CSE-4411M
Database Management Systems

York University
Winter 2013
Syllabus
Instructor: Parke Godfrey
Office: CS&E Building #2050
Office Hours: 3-5pm Wednesdays
& by appointment
Ph#: 416-736-2100 x66671
e-mail: godfrey@cse.yorku.ca
Term: Winter 2013
Time: Tu&Th 10:00-11:30pm
Place: CB #122
Textbook: Raghu Ramakrishnan & Johannes Gehrke
Database Management Systems
Third Edition, 2003
WCB/McGraw Hill.
ISBN: 0-07-246563-8
URL: http://www.cs.wisc.edu/~dbbook
Class URL: http://www.cse.yorku.ca/course/4411/
  The Course
Description (from the academic calendar)

This course is the second course in database management. It introduces concepts, approaches, and techniques required for the design and implementation of database management systems.

Course Objectives and Content

In this course, we go "under the hood" to learn how a relational database management system is built. Students will learn the issues involved in designing efficient database systems, and the strategies, data-structures, and algorithms used in the implementation of such systems.

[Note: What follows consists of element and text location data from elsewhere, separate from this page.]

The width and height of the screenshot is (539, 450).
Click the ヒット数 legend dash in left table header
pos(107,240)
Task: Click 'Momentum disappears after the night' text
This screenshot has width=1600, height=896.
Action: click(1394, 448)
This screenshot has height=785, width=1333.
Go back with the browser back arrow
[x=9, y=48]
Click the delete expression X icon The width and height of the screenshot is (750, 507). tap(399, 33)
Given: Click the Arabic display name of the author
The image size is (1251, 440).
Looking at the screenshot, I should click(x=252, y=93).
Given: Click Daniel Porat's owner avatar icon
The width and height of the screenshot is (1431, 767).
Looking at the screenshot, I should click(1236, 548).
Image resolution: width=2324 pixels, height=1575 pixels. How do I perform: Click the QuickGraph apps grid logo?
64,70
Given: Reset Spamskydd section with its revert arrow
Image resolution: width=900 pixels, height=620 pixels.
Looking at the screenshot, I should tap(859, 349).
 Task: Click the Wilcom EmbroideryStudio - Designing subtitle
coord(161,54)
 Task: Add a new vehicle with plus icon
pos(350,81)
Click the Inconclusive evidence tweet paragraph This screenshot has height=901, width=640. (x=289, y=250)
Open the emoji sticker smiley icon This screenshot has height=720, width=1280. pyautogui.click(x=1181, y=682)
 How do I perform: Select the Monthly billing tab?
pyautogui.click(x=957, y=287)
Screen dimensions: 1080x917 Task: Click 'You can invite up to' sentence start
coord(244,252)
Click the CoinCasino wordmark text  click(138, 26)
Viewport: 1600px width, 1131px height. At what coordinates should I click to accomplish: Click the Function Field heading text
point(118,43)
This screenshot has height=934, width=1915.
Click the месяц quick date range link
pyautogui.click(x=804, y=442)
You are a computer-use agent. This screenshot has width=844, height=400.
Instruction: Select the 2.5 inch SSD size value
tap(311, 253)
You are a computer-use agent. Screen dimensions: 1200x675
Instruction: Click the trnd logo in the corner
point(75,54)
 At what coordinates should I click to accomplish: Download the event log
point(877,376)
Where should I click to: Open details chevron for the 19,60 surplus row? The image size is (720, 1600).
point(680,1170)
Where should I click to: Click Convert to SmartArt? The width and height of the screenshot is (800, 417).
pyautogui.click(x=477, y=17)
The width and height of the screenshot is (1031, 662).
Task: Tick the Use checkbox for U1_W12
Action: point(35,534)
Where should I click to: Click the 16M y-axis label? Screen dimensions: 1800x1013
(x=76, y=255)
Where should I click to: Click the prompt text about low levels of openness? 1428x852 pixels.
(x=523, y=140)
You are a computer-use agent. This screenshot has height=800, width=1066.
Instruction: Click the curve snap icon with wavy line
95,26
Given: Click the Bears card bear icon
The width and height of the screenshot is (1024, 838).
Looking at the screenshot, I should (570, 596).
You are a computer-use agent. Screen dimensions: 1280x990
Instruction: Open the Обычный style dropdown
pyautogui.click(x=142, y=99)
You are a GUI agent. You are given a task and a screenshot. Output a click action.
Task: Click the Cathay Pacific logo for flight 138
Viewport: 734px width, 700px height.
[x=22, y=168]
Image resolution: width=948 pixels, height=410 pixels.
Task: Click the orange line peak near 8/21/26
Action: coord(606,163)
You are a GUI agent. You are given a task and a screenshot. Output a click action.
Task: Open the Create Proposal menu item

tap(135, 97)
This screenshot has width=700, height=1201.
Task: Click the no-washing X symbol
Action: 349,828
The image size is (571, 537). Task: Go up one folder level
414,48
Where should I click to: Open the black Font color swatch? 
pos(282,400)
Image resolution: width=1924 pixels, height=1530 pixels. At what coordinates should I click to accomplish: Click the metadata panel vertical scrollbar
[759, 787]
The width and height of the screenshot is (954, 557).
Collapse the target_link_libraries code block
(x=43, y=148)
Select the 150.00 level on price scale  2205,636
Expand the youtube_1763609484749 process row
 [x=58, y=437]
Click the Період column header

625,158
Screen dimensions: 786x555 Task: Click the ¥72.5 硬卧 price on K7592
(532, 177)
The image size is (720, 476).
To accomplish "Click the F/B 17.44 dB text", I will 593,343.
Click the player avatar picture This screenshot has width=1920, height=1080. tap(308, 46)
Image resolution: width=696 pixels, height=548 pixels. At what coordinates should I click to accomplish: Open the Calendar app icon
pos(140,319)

The course is designed in three parts: the physical database, the query processor, and database management. Specific contents include the following.

I. The Physical Database
  • file organizations
  • indexes
    • tree-structured indexes
    • hash-based indexes
  • external sorting
II. The Query Processor
  • evaluation of relational operators
    • selection
    • projection
    • joins (the many ways)
    • set operations
    • aggregate operations
  • relational query optimization
    • query evaluation plans
    • translating SQL queries into algebra
    • considering alternative plans
    • cost models and estimations
III. Database Management
  • transaction management
  • concurrency control
  • crash recovery
  • physical database design and tuning

The content of CSE-3421 is assumed.

Required Textbook / Reading

Course materials will be primarily drawn from the assigned readings in the assigned textbook. Some auxiliary readings may be assigned during the course.

 
  Grading Criteria / Course Requirements
Components
  percentage when
test #1 20% 12 February
test #2 20% 19 March
final exam 35% ? April
assignments 3 3⅓% three, due through the semester
projects 2 7% two, due through the semester

The grading policy is standard. Collaboration and discussion on the assignments is fine. Note however, that unless you work through the exercises yourself, you will not get much benefit from them.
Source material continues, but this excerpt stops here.